ADVERSE DRUG REACTION: A STUDY WITH FIRST- AND SECOND-LINE ANTI-TB DRUGS AT TERTIARY CARE WITH NODAL DRTB CENTER

Introduction: Adverse Drug Reactions (ADR) is unwanted, uncomfortable, or harmful responses to drugs, which may occur even when the drug is used at a standard therapeutic dose. In the context to tuberculosis (TB) treatment, the ADRs are a significant challenge, especially in high-burden countries like India, where drug-resistant TB (DRTB) is on the rise. The ADR is one of the major causes of treatment interruption that ultimately lead to poor outcome. The ADR management is crucial and requires know how of mechanism of the drug action, interaction, timely identification with stratification of ADR and pre existing dysfunction of the organ or system due to co-morbidities.

Results: The 13% (84/647) of the causes of ADR and three times more i.e. 40% (76/168) cases of ADR were observed among treatment with first and second line anti TB drugs respectively. Most of the ADR developed during intensive phase of treatment. The hepatotoxicity (35%) followed by peripheral neuritis and GI disturbances etc were the common ADR and recovery period and out comes remained satisfactory. However 5 % of the patients did not improve from peripheral neuritis. The PZA and Linezolid remained at the top of the culprit drug list, and the COPD (43%) followed by DM (14%) and hepatic ailment (13%) etc observed as associated co morbidities.

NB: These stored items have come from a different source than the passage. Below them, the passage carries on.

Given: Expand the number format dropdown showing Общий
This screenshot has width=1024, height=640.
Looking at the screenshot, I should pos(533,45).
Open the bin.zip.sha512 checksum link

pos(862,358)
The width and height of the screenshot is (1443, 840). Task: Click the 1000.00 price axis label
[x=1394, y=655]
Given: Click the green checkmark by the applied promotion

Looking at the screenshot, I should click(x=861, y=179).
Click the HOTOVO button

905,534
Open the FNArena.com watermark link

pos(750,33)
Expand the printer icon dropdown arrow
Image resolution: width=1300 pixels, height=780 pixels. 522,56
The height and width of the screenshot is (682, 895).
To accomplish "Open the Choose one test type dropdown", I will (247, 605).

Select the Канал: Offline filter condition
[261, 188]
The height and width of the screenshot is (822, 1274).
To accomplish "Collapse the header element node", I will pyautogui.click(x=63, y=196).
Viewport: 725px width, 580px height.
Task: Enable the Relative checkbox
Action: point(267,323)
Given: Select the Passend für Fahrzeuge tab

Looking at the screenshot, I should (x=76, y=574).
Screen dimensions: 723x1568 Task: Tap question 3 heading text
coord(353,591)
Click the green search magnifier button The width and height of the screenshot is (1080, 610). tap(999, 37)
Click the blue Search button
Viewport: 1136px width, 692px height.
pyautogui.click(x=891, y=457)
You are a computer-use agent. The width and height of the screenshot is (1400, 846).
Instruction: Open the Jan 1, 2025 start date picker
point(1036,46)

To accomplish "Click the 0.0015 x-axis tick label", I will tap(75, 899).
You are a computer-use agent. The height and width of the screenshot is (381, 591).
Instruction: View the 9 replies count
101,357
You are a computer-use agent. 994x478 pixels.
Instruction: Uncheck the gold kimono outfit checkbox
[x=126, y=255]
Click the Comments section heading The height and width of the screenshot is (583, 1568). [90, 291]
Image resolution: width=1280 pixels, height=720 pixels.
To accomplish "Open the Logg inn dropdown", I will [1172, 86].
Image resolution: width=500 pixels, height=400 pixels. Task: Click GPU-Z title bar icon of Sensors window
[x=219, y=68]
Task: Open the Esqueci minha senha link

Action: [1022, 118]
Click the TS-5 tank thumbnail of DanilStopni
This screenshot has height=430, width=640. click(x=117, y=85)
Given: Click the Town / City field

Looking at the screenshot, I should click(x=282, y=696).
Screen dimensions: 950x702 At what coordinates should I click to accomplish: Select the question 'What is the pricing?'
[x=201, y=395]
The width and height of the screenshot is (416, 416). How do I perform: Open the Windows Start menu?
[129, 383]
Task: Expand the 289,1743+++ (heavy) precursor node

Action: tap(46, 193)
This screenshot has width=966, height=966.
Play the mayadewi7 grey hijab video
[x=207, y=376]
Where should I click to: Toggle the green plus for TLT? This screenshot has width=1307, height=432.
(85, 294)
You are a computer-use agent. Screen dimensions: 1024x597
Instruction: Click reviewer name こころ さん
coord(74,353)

Discussion: The TB patient with lower BMI (51%) were more vulnerable to ADR may be due to under nourishment/ malabsorption or poor immunity. Three times more ADR among SLDs could be due to use of repurposed drugs like linezolid and clofazimine, and new drugs bedaquiline and delamanid. The recovery from ADR remained satisfactory in our study but somehow 4 (5%) not recover due to peripheral neuritis and associated co morbidity and extensive parenchymal disease. A prompt reporting or detection and quick management with drug withdrawal/ dose reduction and proper replacement of drug improves the treatment outcomes. However there is hope that the BPaLM regimen having only four drugs for six month period with promising reviews of decreased ADRs is most likely to change TB scenario in coming future. However it iswise to carrying on with the treatment plan if the side effect is minor and not life-threatening with counselling, assurance and psychological support to the patient.

Conclusion: ADR is an untoward/unwanted/ or undesirable exaggerated drug action so it become mandatory to understand about 1) Common drug adverse effectspresentations 2) Pharmo kinetic and dynamic action of individual drug in used 3) Drug interaction 4) Existing co morbidities and 5) immunological status of the host. None of the drug is absolutely free from adverse event.